■ SHORT EXERCISE 1 ■
Reproduce the passage about Mr. Shapiro verbatim, from "He was born" up to and including "published in 1954.".
■ SHORT EXERCISE 2 ■
According to the passage about Mr. Shapiro, in what year did he go to Moscow to study comparative law?

■ EXTRACT ■
He died of a stroke, his family said.
Mr. Shapiro joined the news agency, then United Press, in 1937. Fluent in Russian, he was sent to the Soviet Union. The following year he married Ludmilla Nikitina, the daughter of a University of Moscow professor. Except for a period in 1954 and 1955, when he was a Nieman fellow at Harvard, he reported continuously until 1973 and became dean of Western press corps in Moscow. From 1973 to 1979 he was the Kemper K. Knapp Professor at the University of Wisconsin School of Journalism.
He was born in Romania, grew up in New York and after graduating from City College and Harvard Law School, went to Moscow in 1933 to study comparative law. He was with the Reuters news agency for three years before switching to United Press. He wrote a book, "The U.S.S.R. After Stalin," published in 1954.
From Moscow Mr. Shapiro covered Stalin's purge trials in the late 1930s, the events leading up to Soviet-German collaboration at the outset of World War II, the ordeals of the war and the eventual victory of the Allies.
After the war he reported on the Cold War, and in 1953 he reported Stalin's death before the Soviet press published the news. He interviewed Nikita S. Khrushchev several times, and UPI officials said he had been called on by the Soviet leader for advice on American public opinion.

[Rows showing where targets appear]

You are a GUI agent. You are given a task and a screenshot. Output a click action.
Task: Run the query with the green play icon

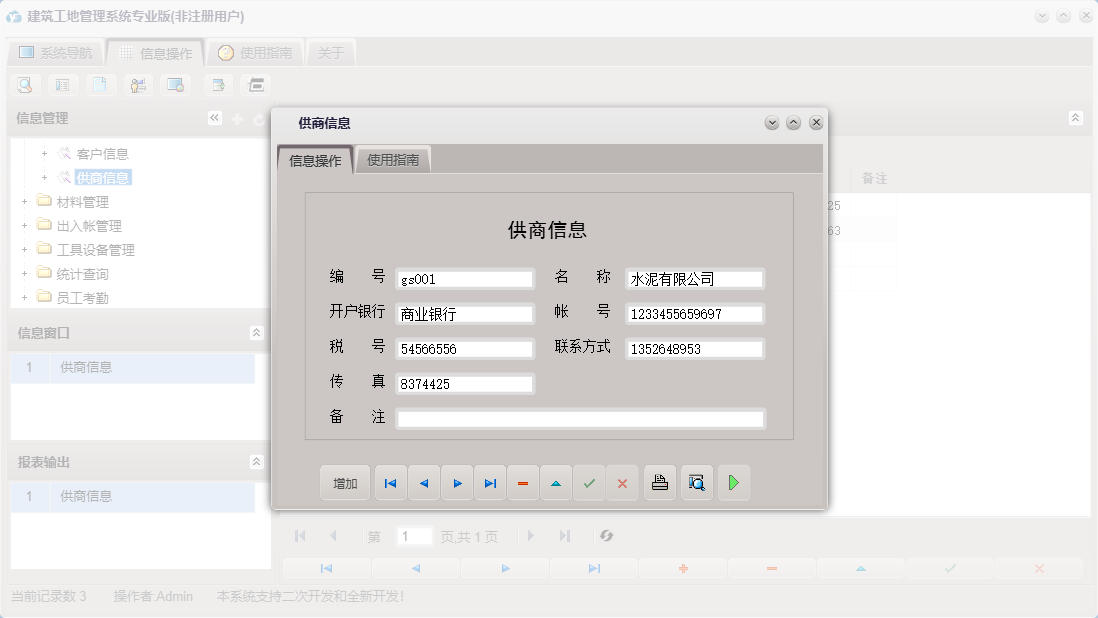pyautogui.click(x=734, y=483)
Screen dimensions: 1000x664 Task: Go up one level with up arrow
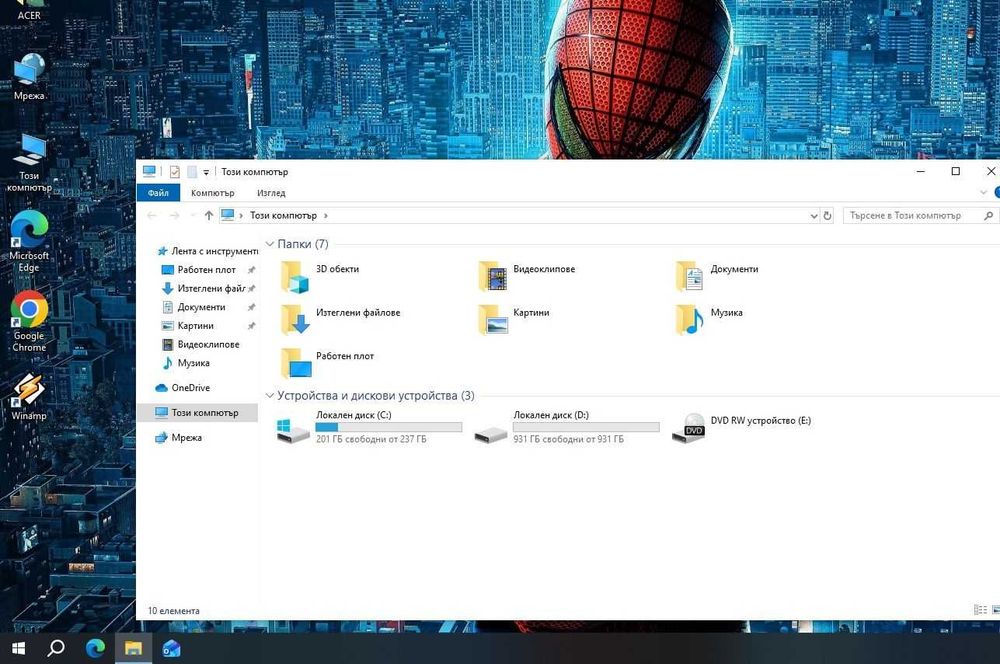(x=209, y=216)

■ TASK SOLUTION 1 ■
He was born in Romania, grew up in New York and after graduating from City College and Harvard Law School, went to Moscow in 1933 to study comparative law. He was with the Reuters news agency for three years before switching to United Press. He wrote a book, "The U.S.S.R. After Stalin," published in 1954.

■ TASK SOLUTION 2 ■
1933